PROBLEM:
Reproduce each of the following entries verbatim, line for line.

LISTING:

---*---

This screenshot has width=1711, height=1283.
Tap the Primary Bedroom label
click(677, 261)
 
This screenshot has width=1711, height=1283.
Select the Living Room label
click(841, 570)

---*---

FINAL RESULT:
This screenshot has width=1711, height=1283.
Tap the Primary Bedroom label
click(677, 261)
 
This screenshot has width=1711, height=1283.
Select the Living Room label
click(841, 570)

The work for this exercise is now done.